MILPs are not convex optimization problems!

Say you have an MILP with only one variable, x, and x is constrained to be an integer. Then x = 1 is feasible, and x = 2 is feasible, but x = 1.5 (edited: oops :slight_smile: ), the average of two feasible points, is not feasible. This shows that the feasible set is not convex, and hence this trivial MILP is not a convex optimization problem.

MILPs are NP-hard as well. Fortunately, solvers can often do a lot better than the worst-case performance, but the worst case is bad.

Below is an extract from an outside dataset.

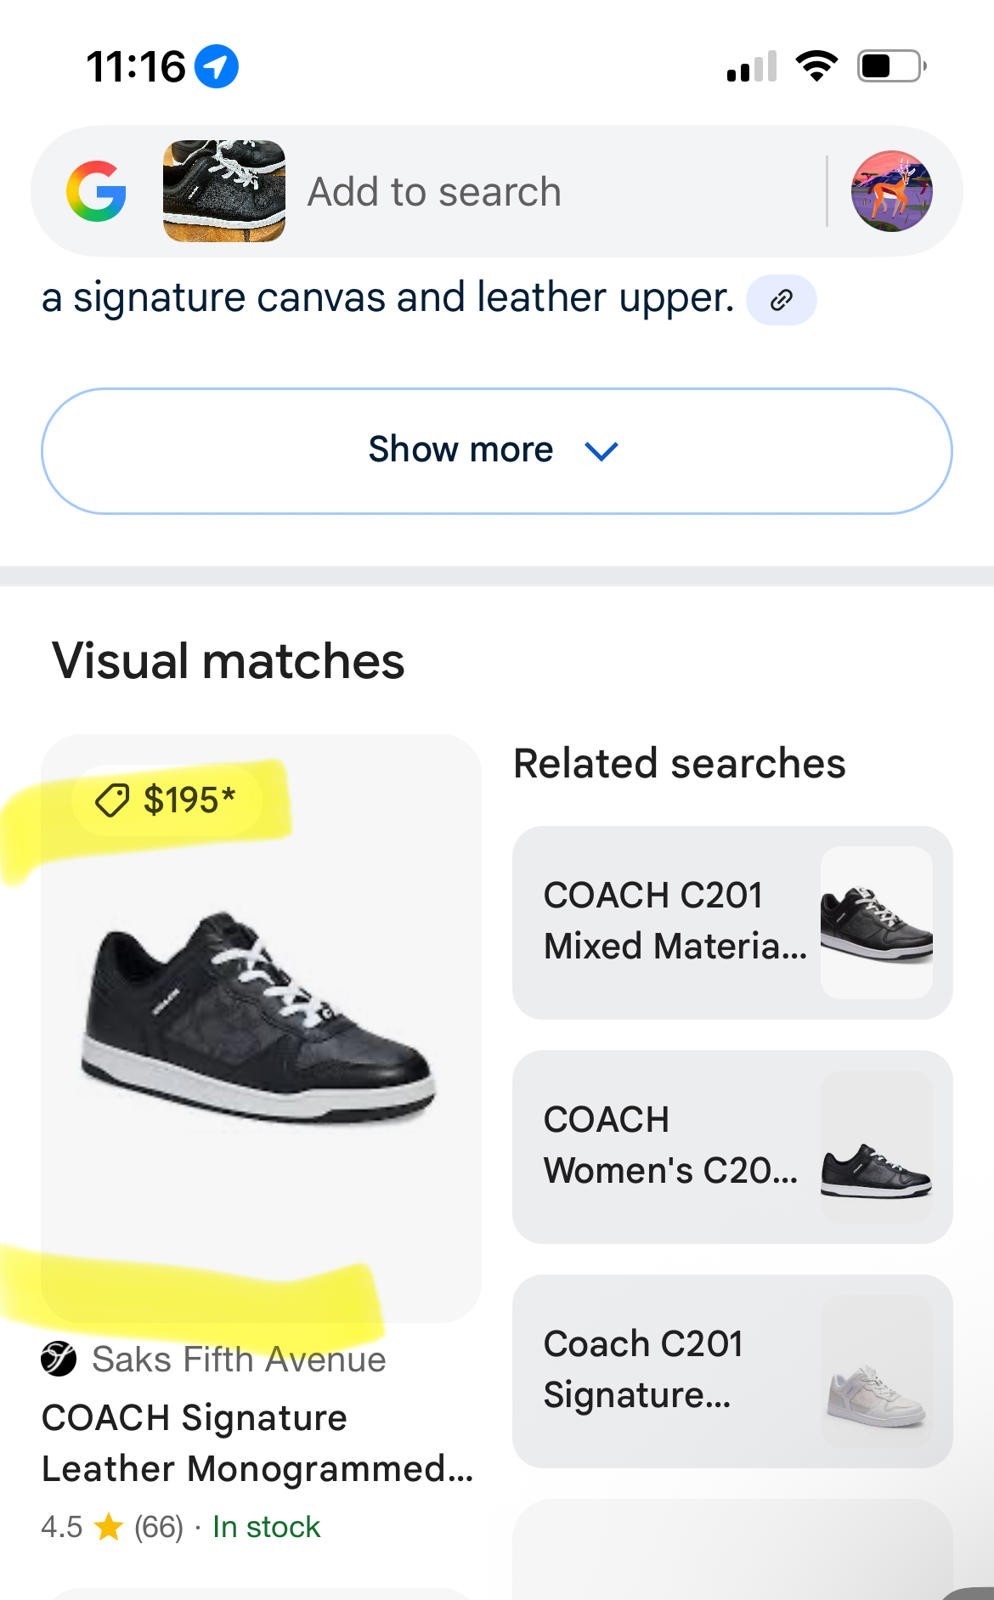Tap the price tag icon
The width and height of the screenshot is (994, 1600).
tap(112, 800)
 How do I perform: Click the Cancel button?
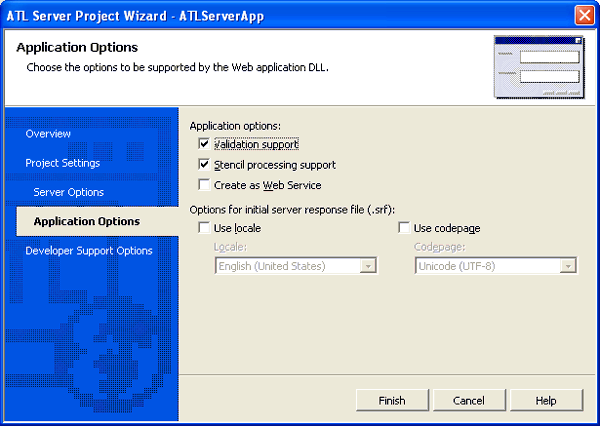468,400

By the way, my labmate @rdeits is working on this cool JuMP extension package that automatically transforms problems with ‘implication’ style constraints into mixed-integer programs: GitHub - rdeits/ConditionalJuMP.jl: Automatic transformation of implications and complementarity into mixed-integer models in Julia (disclaimer: not affiliated with the JuMP development team). I’m not familiar with MiniZinc, but I would guess that these are the same kinds of transformations that MiniZinc performs when a mixed integer solver is used as the backend.

If that were true, we would be able to solve most of our NP-Hard problems by writing them as MILPs and then solving those instead in polynomial time, and that would prove that P = NP, so MILPs are obviously not convex. The mathematical reason for why they are not convex is given by @tkoolen above.

MiniZinc applies a number of standard transformations to change a CP to an IP if you want to use an IP solver. Some of the transformations are explained in the course and they might be in the docs too. I believe the ones used in ConditionalJuMP are a subset of MiniZinc’s, but I am glad to see Julia’s packages catching up, certainly going on my src-to-read-list!

I also recomend this course. It covers methods for designing combinatorial/discrete optimization algorithms from scratch and also how to write MIP models for those problems.